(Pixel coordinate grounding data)
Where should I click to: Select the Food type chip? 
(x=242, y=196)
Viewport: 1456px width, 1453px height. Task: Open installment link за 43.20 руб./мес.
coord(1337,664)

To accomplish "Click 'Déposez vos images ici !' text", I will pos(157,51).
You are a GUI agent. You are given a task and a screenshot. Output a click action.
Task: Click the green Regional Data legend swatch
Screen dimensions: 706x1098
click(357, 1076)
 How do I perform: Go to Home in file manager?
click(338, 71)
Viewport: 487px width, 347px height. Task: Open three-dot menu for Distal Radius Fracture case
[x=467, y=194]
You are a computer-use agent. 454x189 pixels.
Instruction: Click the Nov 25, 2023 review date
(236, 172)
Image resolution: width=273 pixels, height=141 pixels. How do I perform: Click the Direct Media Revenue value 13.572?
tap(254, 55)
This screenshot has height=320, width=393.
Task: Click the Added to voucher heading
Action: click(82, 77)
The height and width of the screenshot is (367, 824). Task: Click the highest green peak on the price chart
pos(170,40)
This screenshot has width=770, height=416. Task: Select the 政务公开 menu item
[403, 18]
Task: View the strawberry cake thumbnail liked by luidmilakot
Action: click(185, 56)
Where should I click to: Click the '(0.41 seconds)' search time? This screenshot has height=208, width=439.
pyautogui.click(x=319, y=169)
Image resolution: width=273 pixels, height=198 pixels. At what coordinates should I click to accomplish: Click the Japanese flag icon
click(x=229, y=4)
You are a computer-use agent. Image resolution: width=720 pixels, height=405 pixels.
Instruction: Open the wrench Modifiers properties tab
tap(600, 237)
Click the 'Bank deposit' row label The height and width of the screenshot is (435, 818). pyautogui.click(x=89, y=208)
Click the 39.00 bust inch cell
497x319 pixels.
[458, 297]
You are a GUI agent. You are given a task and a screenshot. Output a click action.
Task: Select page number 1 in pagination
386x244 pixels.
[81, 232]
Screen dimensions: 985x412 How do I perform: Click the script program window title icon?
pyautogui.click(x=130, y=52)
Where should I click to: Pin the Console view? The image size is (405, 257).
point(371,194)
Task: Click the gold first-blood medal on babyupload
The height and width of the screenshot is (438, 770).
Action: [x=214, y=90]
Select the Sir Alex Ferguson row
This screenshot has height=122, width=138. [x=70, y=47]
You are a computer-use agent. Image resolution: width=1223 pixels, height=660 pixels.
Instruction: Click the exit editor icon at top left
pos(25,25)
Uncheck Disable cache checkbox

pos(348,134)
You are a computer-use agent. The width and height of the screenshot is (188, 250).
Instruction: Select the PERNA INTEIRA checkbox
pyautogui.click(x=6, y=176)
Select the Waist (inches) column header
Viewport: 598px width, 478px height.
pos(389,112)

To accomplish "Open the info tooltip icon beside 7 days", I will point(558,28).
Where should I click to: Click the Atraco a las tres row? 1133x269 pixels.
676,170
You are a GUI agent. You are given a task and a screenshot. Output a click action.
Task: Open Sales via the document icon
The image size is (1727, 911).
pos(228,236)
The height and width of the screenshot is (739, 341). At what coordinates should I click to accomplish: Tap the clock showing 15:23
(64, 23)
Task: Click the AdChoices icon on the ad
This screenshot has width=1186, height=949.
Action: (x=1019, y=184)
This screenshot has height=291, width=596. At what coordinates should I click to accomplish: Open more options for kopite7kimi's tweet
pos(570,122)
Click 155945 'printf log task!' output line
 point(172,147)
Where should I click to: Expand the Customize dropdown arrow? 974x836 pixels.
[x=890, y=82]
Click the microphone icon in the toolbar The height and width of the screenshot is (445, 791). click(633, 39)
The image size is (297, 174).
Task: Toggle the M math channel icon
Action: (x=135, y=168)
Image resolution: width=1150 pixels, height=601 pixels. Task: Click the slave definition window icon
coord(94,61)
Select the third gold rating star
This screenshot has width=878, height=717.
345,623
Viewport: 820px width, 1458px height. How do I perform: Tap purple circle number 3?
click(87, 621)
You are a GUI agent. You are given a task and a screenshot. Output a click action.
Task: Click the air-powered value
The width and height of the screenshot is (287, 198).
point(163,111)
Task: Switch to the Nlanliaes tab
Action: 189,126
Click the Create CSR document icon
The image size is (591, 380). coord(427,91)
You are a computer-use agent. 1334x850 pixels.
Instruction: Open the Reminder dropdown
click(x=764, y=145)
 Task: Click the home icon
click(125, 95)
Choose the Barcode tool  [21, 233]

**Exercise directions**: From the first line to the last, reproduce the data above exactly.

**Your response**:
Where should I click to: Select the Food type chip? 
(x=242, y=196)
Viewport: 1456px width, 1453px height. Task: Open installment link за 43.20 руб./мес.
coord(1337,664)

To accomplish "Click 'Déposez vos images ici !' text", I will pos(157,51).
You are a GUI agent. You are given a task and a screenshot. Output a click action.
Task: Click the green Regional Data legend swatch
Screen dimensions: 706x1098
click(357, 1076)
 How do I perform: Go to Home in file manager?
click(338, 71)
Viewport: 487px width, 347px height. Task: Open three-dot menu for Distal Radius Fracture case
[x=467, y=194]
You are a computer-use agent. 454x189 pixels.
Instruction: Click the Nov 25, 2023 review date
(236, 172)
Image resolution: width=273 pixels, height=141 pixels. How do I perform: Click the Direct Media Revenue value 13.572?
tap(254, 55)
This screenshot has height=320, width=393.
Task: Click the Added to voucher heading
Action: click(82, 77)
The height and width of the screenshot is (367, 824). Task: Click the highest green peak on the price chart
pos(170,40)
This screenshot has width=770, height=416. Task: Select the 政务公开 menu item
[403, 18]
Task: View the strawberry cake thumbnail liked by luidmilakot
Action: click(185, 56)
Where should I click to: Click the '(0.41 seconds)' search time? This screenshot has height=208, width=439.
pyautogui.click(x=319, y=169)
Image resolution: width=273 pixels, height=198 pixels. At what coordinates should I click to accomplish: Click the Japanese flag icon
click(x=229, y=4)
You are a computer-use agent. Image resolution: width=720 pixels, height=405 pixels.
Instruction: Open the wrench Modifiers properties tab
tap(600, 237)
Click the 'Bank deposit' row label The height and width of the screenshot is (435, 818). pyautogui.click(x=89, y=208)
Click the 39.00 bust inch cell
497x319 pixels.
[458, 297]
You are a GUI agent. You are given a task and a screenshot. Output a click action.
Task: Select page number 1 in pagination
386x244 pixels.
[81, 232]
Screen dimensions: 985x412 How do I perform: Click the script program window title icon?
pyautogui.click(x=130, y=52)
Where should I click to: Pin the Console view? The image size is (405, 257).
point(371,194)
Task: Click the gold first-blood medal on babyupload
The height and width of the screenshot is (438, 770).
Action: [x=214, y=90]
Select the Sir Alex Ferguson row
This screenshot has height=122, width=138. [x=70, y=47]
You are a computer-use agent. Image resolution: width=1223 pixels, height=660 pixels.
Instruction: Click the exit editor icon at top left
pos(25,25)
Uncheck Disable cache checkbox

pos(348,134)
You are a computer-use agent. The width and height of the screenshot is (188, 250).
Instruction: Select the PERNA INTEIRA checkbox
pyautogui.click(x=6, y=176)
Select the Waist (inches) column header
Viewport: 598px width, 478px height.
pos(389,112)

To accomplish "Open the info tooltip icon beside 7 days", I will point(558,28).
Where should I click to: Click the Atraco a las tres row? 1133x269 pixels.
676,170
You are a GUI agent. You are given a task and a screenshot. Output a click action.
Task: Open Sales via the document icon
The image size is (1727, 911).
pos(228,236)
The height and width of the screenshot is (739, 341). At what coordinates should I click to accomplish: Tap the clock showing 15:23
(64, 23)
Task: Click the AdChoices icon on the ad
This screenshot has width=1186, height=949.
Action: (x=1019, y=184)
This screenshot has height=291, width=596. At what coordinates should I click to accomplish: Open more options for kopite7kimi's tweet
pos(570,122)
Click 155945 'printf log task!' output line
 point(172,147)
Where should I click to: Expand the Customize dropdown arrow? 974x836 pixels.
[x=890, y=82]
Click the microphone icon in the toolbar The height and width of the screenshot is (445, 791). click(633, 39)
The image size is (297, 174).
Task: Toggle the M math channel icon
Action: (x=135, y=168)
Image resolution: width=1150 pixels, height=601 pixels. Task: Click the slave definition window icon
coord(94,61)
Select the third gold rating star
This screenshot has width=878, height=717.
345,623
Viewport: 820px width, 1458px height. How do I perform: Tap purple circle number 3?
click(87, 621)
You are a GUI agent. You are given a task and a screenshot. Output a click action.
Task: Click the air-powered value
The width and height of the screenshot is (287, 198).
point(163,111)
Task: Switch to the Nlanliaes tab
Action: 189,126
Click the Create CSR document icon
The image size is (591, 380). coord(427,91)
You are a computer-use agent. 1334x850 pixels.
Instruction: Open the Reminder dropdown
click(x=764, y=145)
 Task: Click the home icon
click(125, 95)
Choose the Barcode tool  [21, 233]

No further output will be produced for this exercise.